The Federal Communications Commission is moving to crack down on illegal robocalls and the use of foreign call centers.
At a meeting Thursday, the three-member commission unanimously approved a new proposed regulation to increase certification and disclosure requirements for obtaining phone numbers, while also expanding those same requirements to all providers seeking phone numbers from the North American Numbering Plan Administrator and resellers.
The rule – which will be shaped through public comments – is meant to make it more difficult for spammers, scammers and other illegal robocallers to obtain legitimate phone numbers.
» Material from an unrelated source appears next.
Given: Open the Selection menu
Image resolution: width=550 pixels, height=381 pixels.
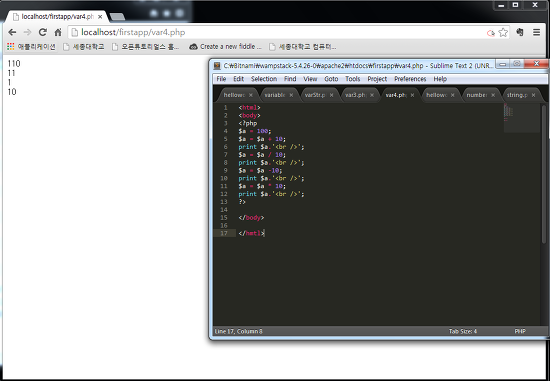Looking at the screenshot, I should [264, 79].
The FCC’s Office of Communications said a majority of the agency’s investigations into illegal robocalling have involved resold numbers.
It would also impose stricter disclosure requirements on telecoms about the callers on their networks and their identities, information that will assist organizations like the Industry Traceback Group track and identify robocallers as their calls hop across the nation’s patchwork, decentralized telephone networks.
Commissioner Anna Gomez said the proposed rules would help raise the bar for bad actors to obtain valid phone numbers and help close gaps in reporting that make it harder for industry and regulators to find and expunge robocallers from networks.
“Right now, bad actors are exploiting gaps in a phone number system that was designed for a simpler time,” Gomez said.
The commission plans to explore a range of solutions to strengthen numbering requirements and policies, including cracking down on common tactics that rely heavily on resold numbers — like number cycling where “service providers churn through large quantities of telephone numbers [on] a rotating and even single-use basis to evade detection.”
Commissioner Olivia Trusty said that while changes in technology and the marketplace have brought significant benefits to consumers, it has also “made it more difficult to identify who is using telephone numbers and for what purposes, complicating both robocall enforcement and numbering administration.”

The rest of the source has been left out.